Wednesday, June 12, 2013

Prompt 5

A.
I was my mother’s third. Third of seven. I came behind a character and an example. And the third time was not a charm for my mother. At one point, she says she shoved her nurse across the room for pressing on her stomach too hard. She was given a new drug, she said. She felt like she couldn’t find her control, she said. The third time, and yet so different. Unique circumstances, she said.

Fitting, too, because I was born a unique child. A girl with wild hair and a wild imagination. Different than the previous two… There was my brother, the goofball; born with his fist wrapped tightly around his geek flag. And my sister, the child-adult; who, like Athena, emerged fully grown and fully wise. And then there was me, a head-in-the-clouds child, chasing raindrops and talking to unicorns and laying on the carpet of my bedroom, arms outstretched, waiting for gravity to release, because I knew I was about to fly for the first time.

I have always understood this about myself. This unique, this dreamworld-y, this very different core that I own, that I keep glowing in my center. And, thanks to parents who declared my utter singularity in matter-of-fact tones lined with obvious affection, I was always secure in it. I loved it. I owned it.

But thirty years into life—in the middle of suburbia and motherhood and established adulthood—I wonder if others ever catch a glimpse of my singular core. I wonder if I am now, simply, not unlike every neighbor I greet on the sidewalk and every friend I chat with on the porch. And I think I am, now, simply one of them.

And I think now, thirty years into life, that because I am like everyone, everyone is like me. And this (despite what it looks like on the page here) is a hopeful thought. I begin to wonder if everyone is a raindrop-chaser and a dragon-hunter, a silver-blooded heart beater hoping to fly. I think they are. I think they live here, with me, in the middle of suburbia and parenthood and established adulthood, and share with me secret identities and curiosities. I am singular in a world of singularity. And I still look for the pale shimmer of unicorns when fog drops over the world.

B.
Herein lies the beauty—and the curse—of my same differences…. Or my different sameness (take your pick): My own rainbow-chasing story, like hers and his and theirs, is worthy of telling. I chase rainbows in my own particular way. And when I step into the woods and begin my dragon hunt, I am equipped with my own loyal sidekick, cynical minstrel and lurking villain. And it is their story too. And somehow… somehow…. I had better prove they are my own! I must own them wholly and completely and unabashedly. They cannot be Grimm’s or Andersen’s… or Bradbury’s or McCarthy’s or Valente’s.

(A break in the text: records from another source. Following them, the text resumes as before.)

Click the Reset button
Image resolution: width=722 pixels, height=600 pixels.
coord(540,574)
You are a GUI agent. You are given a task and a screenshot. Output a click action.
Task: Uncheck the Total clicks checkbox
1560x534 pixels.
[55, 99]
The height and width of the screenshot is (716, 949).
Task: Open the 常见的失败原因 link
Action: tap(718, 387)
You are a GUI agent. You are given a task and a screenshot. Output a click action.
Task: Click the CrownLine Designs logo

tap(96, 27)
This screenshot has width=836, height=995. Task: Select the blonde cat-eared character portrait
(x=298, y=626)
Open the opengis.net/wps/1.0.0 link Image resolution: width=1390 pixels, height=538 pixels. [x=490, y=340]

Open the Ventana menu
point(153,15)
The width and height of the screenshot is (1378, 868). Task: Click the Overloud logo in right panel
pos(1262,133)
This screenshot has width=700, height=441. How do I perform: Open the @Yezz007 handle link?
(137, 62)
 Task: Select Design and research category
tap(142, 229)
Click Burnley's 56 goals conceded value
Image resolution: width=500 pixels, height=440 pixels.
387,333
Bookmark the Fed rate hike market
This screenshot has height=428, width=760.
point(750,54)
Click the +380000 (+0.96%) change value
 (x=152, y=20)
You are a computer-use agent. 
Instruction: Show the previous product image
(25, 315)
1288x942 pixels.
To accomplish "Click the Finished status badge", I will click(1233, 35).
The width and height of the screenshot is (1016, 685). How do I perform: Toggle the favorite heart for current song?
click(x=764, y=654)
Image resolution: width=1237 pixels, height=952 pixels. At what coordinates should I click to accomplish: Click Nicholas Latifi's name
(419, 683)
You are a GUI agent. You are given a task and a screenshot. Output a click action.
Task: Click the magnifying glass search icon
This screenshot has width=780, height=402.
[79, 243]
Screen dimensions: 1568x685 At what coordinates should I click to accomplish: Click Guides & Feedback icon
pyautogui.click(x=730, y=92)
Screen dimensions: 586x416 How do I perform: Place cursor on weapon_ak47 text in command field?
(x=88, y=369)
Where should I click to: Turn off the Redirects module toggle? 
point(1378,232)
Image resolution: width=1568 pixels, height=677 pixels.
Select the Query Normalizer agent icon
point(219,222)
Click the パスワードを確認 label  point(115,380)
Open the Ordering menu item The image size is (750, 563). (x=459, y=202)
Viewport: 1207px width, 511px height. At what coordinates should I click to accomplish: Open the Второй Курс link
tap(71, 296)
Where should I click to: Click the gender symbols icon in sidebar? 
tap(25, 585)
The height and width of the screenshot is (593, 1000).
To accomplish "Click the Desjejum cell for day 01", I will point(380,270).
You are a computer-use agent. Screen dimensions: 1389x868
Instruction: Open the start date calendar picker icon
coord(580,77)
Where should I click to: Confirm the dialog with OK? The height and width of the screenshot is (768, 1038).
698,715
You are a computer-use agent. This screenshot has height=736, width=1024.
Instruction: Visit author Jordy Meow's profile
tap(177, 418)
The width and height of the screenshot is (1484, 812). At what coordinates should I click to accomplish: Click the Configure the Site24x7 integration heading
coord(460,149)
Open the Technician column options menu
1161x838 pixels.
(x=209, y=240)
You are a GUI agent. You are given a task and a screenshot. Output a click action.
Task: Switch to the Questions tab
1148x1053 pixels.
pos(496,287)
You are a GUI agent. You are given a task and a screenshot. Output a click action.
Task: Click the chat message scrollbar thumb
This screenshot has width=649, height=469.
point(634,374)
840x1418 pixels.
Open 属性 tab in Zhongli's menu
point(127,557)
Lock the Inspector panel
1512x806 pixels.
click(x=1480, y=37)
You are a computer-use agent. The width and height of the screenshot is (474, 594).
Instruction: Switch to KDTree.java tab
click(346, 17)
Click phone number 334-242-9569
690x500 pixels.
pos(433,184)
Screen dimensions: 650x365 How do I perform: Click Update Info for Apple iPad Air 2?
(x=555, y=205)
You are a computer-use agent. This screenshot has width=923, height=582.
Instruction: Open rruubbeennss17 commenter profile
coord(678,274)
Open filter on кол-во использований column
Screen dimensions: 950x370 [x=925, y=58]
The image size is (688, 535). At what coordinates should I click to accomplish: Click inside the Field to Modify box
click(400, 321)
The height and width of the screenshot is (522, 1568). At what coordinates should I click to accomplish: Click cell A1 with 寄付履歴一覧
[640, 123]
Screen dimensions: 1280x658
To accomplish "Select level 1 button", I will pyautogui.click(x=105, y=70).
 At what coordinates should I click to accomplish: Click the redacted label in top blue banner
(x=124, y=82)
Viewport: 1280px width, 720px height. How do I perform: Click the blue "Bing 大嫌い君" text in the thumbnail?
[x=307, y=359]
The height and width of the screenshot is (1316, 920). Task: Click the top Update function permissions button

And if my husband has come to hear my voice better than I hear it myself, then it is my own sidekick that weeps over my torn body at the end of the adventure, “but minimally, because your characters don’t over-emote in your writing.” And it is my own cynical minstrel that picks up bar wenches with charismatic pick-up lines “like ‘fancy’ and ‘tender’, because you couldn’t use a normal interjection, hon.” And it is my own lurking villain that springs the trap for me just before the story’s climax, “and let’s be honest, honey, he’d probably be wearing white instead of black, just to throw people off. And someone good will die. And your hero wouldn’t come out unscathed, because you don’t believe those heroes. And some things would be left unresolved. But you would never do a trilogy, honey, because you think…..”

And as these conversations almost always end in my home, my husband would say, “When are you just going to start?”